If a good adjustment of the blood sugar values is not possible from a dietary point of view, medication must be used. This treatment takes place in specialized diabetological practices in cooperation with the gynecologist. In most cases, gestational diabetes regresses after pregnancy, but those affected should have their blood sugar levels checked regularly by their gynecologist even after delivery.
Because of the possible complications, it is advisable for women with gestational diabetes to give birth in a clinic with intensive neonatal care. It is not uncommon for their babies to have an increased birth weight of over 4kg, which can make it necessary to have a caesarean section or a forceps or suction bell birth.
To be on the safe side, the blood sugar level should also be checked again after the birth - ideally at regular intervals in the future. Studies have shown that more than half of all women with gestational diabetes develop diabetes within 10 years. The prognosis is even worse for pregnant women with diabetes that requires injecting insulin - 61% of them will develop type II diabetes within the next three years. In expectant mothers who were adequately treated by changing their diet alone, only 15% later became ill. This form of diabetes can also be controlled well with medication and a change in diet.
The risk of deep leg or pelvic vein thrombosis in pregnant women and women who have recently given birth is around 6 times higher than in non-pregnant women. The cause are the physical changes during pregnancy: The composition of the blood and the hormone balance change, the vein walls become more elastic and widen due to the increased formation of the corpus luteum hormone progesterone. This will slow down the flow of blood. In addition, changed pressure conditions in the veins - especially in the last months of pregnancy, when the growing fetus and the uterus increasingly press on the veins in the abdomen - promote the formation of blood clots.

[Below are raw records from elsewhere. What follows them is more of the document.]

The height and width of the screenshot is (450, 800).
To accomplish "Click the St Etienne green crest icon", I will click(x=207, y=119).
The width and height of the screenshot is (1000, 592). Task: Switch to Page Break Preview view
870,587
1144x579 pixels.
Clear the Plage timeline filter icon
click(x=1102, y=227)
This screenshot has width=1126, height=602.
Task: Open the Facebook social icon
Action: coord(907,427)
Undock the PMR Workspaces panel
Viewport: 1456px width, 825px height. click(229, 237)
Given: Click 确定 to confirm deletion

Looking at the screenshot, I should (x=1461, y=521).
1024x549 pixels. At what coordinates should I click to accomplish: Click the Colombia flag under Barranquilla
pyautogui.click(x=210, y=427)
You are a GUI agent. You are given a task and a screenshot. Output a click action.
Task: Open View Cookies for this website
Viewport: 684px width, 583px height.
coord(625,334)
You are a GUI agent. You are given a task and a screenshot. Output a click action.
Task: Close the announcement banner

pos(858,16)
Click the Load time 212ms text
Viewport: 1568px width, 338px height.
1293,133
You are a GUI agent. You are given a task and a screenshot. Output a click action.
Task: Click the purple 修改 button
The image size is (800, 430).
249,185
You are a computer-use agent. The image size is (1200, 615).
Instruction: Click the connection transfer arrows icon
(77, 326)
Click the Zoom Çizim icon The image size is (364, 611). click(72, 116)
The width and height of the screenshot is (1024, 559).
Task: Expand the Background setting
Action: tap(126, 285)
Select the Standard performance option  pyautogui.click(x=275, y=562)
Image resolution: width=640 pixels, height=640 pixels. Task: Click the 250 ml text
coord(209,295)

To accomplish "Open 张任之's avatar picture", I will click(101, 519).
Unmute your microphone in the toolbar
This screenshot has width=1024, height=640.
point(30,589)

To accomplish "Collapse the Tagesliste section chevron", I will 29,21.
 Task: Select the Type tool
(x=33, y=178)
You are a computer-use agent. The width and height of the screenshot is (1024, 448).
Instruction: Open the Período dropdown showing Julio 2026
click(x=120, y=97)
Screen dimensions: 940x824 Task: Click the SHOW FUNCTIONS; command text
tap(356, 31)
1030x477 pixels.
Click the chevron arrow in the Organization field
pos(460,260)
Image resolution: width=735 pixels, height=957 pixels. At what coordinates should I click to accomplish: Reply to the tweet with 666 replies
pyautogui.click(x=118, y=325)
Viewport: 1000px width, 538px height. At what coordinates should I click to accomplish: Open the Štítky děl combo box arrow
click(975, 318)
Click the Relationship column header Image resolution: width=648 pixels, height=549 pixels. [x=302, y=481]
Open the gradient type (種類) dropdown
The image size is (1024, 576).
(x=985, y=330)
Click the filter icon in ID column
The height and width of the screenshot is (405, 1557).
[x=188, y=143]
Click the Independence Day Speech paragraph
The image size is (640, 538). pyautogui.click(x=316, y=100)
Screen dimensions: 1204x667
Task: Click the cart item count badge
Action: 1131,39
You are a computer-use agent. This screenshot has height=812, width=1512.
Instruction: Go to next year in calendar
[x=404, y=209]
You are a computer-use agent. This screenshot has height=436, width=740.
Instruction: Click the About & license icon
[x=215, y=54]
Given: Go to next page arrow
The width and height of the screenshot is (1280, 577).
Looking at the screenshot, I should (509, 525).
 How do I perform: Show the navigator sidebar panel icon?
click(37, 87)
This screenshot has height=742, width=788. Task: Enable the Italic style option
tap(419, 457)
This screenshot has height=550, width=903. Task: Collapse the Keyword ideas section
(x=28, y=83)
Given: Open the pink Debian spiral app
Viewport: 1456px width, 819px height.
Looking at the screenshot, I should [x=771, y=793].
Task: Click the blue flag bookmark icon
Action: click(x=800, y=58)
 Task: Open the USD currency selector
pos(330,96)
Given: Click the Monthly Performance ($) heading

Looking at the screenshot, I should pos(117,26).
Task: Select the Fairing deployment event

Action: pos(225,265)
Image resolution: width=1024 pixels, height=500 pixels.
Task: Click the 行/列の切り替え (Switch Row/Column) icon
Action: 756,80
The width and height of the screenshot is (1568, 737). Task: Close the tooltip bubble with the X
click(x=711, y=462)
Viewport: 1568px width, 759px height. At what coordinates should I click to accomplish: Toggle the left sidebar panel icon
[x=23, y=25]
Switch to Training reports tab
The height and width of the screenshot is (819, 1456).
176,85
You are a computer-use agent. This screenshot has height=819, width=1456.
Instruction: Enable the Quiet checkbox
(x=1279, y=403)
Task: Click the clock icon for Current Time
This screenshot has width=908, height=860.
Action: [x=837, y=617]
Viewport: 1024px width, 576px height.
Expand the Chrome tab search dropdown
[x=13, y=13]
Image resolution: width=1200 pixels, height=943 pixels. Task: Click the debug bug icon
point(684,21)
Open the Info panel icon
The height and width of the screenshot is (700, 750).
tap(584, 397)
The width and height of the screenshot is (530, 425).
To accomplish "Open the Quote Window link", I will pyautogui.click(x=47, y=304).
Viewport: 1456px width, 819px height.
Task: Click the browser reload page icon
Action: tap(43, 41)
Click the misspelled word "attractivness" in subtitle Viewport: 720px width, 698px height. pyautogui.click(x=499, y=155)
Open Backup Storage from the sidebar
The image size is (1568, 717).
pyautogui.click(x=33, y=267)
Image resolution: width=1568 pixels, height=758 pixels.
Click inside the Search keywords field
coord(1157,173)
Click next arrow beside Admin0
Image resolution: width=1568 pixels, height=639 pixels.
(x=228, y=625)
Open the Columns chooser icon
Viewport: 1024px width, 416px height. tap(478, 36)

In a thrombosis, a blood clot (thrombus) forms in a healthy or damaged blood vessel and narrows or blocks the vessel. Such blood clots can develop when "used", low-oxygen blood no longer flows sufficiently towards the heart.
The most common thromboses are in the veins and, here, preferably in the veins of the lower half of the body (deep leg veins, not infrequently also pelvic veins). Basically, the frequency of thrombosis in the veins is significantly higher than in the arteries. The more delicate anatomical structure of the vein walls and the lower flow velocity of the venous blood compared to the arteries are responsible for this.
If a thrombosis has already occurred in a previous pregnancy, the risk of a new thrombosis is considerably increased. If other risk factors are added, these multiply with each other and dramatically increase the risk of thrombosis. In addition, the risk of thrombosis after a caesarean section is significantly higher than after a vaginal delivery. Only consistent thrombosis prevention can help here. In order to support the vein function and prevent secondary diseases, it can be helpful to administer heparin and to wear well-fitted compression stockings.
Expectant mothers should always consult a doctor if a leg swells painfully, turns bluish and the superficial veins are more filled with blood. The doctor is able to detect a thrombosis by palpating the thrombosis pressure points and with the help of ultrasound or magnetic resonance imaging and, if necessary, treat it with blood-thinning medication.